Sunday, 10 February 2013

DIGITAL CAMERA

INTRODUCTION TO DIGITAL CAMERA
WORKING AND RESOLUTION

A digital camera (or digicam) is a camera that takes video or still photographs by the process of recording  images on an electronic image sensor. Most cameras sold today are digital and digital cameras are incorporated into many devices ranging from PDAs and mobile phones (called camera phones) to vehicles.
Digital and film cameras share an optical system, typically using a lens with a variable diaphragm to focus light onto an image pickup device. The diaphragm and shutter admit the correct amount of light to the imager, just as with film but the image pickup device is electronic rather than chemical. These cameras, digital cameras can display images on a screen immediately after being recorded, and store and delete images from memory. These cameras can also record moving video with sound. Some digital cameras can crop and stitch pictures and perform other elementary image editing.
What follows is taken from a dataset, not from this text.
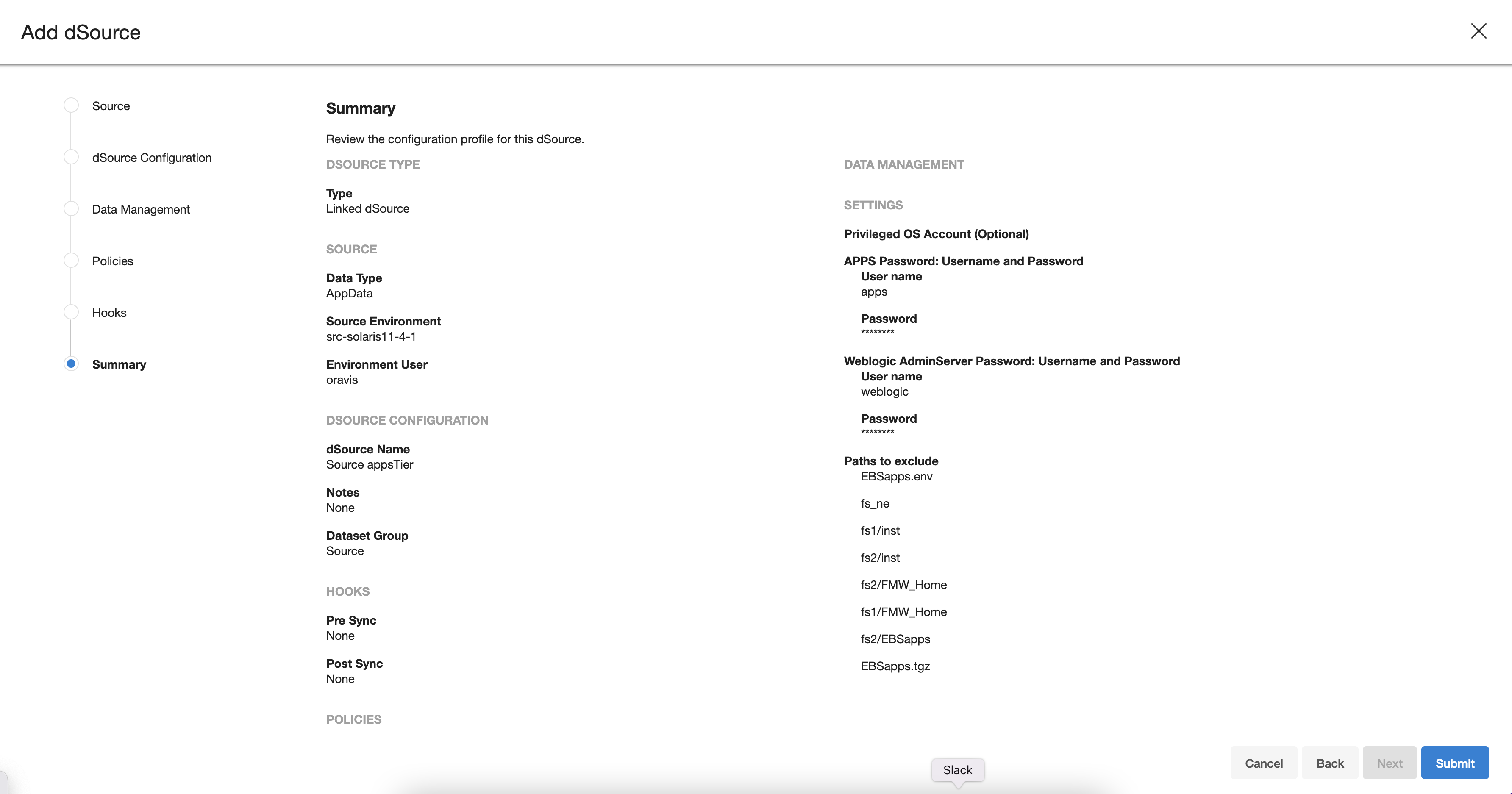Click the Hooks step circle
The image size is (1512, 794).
pyautogui.click(x=71, y=312)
The resolution of a digital camera is often limited by the image sensor   that turns light into discrete signals. The sensor is made up of millions of "buckets" that essentially count the number of photons that strike the sensor. The brighter the image at a given point on the sensor, the larger the value that is read for that pixel. Depending on the physical structure of the sensor, a color filter array may be used which requires a demosaicing/interpolation algorithm. The number of resulting pixels in the image determines its "pixel count". For example, a 640x480 image would have 307,200 pixels, or approximately 307 kilopixels; a 3872x2592 image would have 10,036,224 pixels, or approximately 10 megapixels.
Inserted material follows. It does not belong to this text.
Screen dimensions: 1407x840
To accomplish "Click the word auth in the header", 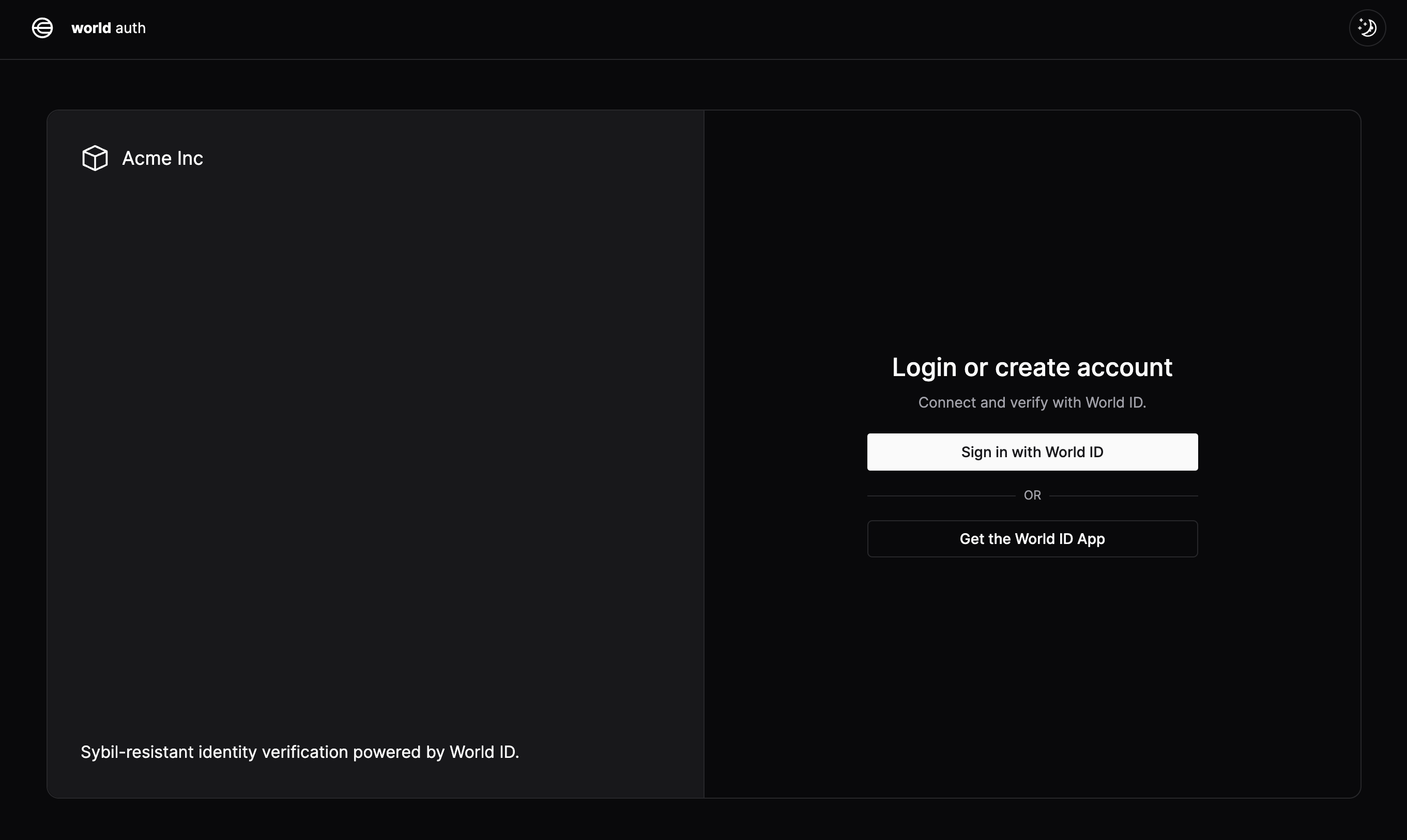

Since the first digital backs were introduced, there have been three main methods of capturing the image, each based on the hardware configuration of the sensor and color filters.
The first method is often called single-shot, in reference to the number of times the camera's sensor is exposed to the light passing through the camera lens. Single-shot capture systems use either one CCD with a Bayer filter mosaic, or three separate image sensors 
The second method is referred to as multi-shot because the sensor is exposed to the image in a sequence of three or more openings of the lens aperture. There are several methods of application of the multi-shot technique. The most common originally was to USE single image sensor with three filters (once again red, green and blue) passed in front of the sensor in sequence to obtain the additive color information. Another multiple shot method is called Microscanning. This technique  moved the physical location of the sensor chip on the focus plane of the lens to "stitch" together a higher resolution image than the CCD would allow otherwise. A third version combined the two methods without a Bayer filter on the chip.
Dramatic improvements in single-shot cameras and raw image file processing at the beginning of the 21st century made single shot, CCD-based cameras almost completely dominant, even in high-end commercial photography. Single shot cameras remained somewhat common.